“Viejo Calavera”
Se sabe que en el arte la forma y el contenido forman una unidad indisoluble.
Dentro de esto, por convención es posible decir que algunas obras de arte son “formalistas”, si lucen menos lo intelectivo (lo que de ellas podemos comprender) y más lo descriptivo (y por tanto, explícita o implícitamente, comercian con “la belleza”). Ahora bien, si una obra formalista solo tiene alcances estéticos; esto es, si se concentra completamente en la armonía y el contraste, y, aún más, si, en una palabra, se agota en la apariencia, estamos ante una obra “retórica”. En estas obras lo único que se comunica es la habilidad del artista, algo que –puesto que carece de verdadera relevancia– resulta insulso para el público y para la sociedad. La diferencia entre una película retórica y una buena película es la que media entre la masturbación y el sexo: en el primer caso el sujeto se satisface, quizá logra excitar levemente a quienes lo observan, pero finalmente no les entrega nada.
Una película retórica es “Viejo calavera”, de Kiro Russo, un largometraje que está expresamente construido para lucir la habilidad de Russo y del director de fotografía, Pablo Paniagua, para hacer tomas estupendas, para embellecer con la composición y las luces incluso los objetos más sórdidos (la borrachera, el cadáver, el robo, la perforación del mineral, el trabajo minero, la asamblea, la abuela muy vieja, las viviendas precarias y aisladas, la caída en la mina, la borrachera y la borrachera y la borrachera… Todo lo que pasa por las manos de Russo y Paniagua se convierte en pintura con celuloide). Otro propósito igualmente retórico del filme es homenajear/imitar a los directores icónicos del «cine arte».

════════════════

__Objetivo del ejercicio__.
Enumere las palabras o expresiones que la crítica de «Viejo calavera» pone entre comillas, sin contar el título de la película. Las líneas siguientes constituyen material independiente de la crítica.

════════════════

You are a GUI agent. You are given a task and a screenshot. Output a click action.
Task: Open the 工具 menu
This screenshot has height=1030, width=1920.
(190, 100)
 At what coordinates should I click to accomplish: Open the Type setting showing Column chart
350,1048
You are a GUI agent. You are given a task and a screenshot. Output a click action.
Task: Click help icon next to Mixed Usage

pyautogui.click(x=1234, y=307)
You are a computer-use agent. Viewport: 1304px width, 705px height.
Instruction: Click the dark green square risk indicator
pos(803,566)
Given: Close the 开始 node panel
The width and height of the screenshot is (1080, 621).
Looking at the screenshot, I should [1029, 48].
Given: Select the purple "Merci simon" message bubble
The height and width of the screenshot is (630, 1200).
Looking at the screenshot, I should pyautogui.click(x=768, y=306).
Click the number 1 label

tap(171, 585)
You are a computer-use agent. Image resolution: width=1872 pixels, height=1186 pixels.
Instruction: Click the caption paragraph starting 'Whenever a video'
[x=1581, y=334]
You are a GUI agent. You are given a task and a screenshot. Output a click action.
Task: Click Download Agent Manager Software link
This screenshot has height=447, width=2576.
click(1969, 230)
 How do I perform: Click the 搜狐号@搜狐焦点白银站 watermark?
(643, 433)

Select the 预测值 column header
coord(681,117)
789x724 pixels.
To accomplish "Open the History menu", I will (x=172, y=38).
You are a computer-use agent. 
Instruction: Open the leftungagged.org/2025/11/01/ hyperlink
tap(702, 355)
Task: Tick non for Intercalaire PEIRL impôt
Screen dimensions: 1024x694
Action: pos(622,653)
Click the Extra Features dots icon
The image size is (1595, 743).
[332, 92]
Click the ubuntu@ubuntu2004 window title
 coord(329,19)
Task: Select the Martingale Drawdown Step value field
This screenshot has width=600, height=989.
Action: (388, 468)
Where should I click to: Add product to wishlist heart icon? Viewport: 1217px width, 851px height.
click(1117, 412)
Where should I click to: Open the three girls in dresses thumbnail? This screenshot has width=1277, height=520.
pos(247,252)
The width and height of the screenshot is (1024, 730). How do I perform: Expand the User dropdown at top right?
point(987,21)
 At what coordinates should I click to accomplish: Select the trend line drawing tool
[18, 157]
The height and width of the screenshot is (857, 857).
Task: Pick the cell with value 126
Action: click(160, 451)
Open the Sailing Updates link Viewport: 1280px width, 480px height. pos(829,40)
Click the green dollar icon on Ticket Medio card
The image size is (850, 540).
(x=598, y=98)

════════════════

__Respuesta del ejercicio__.
“formalistas”, “la belleza”, “retórica” y «cine arte».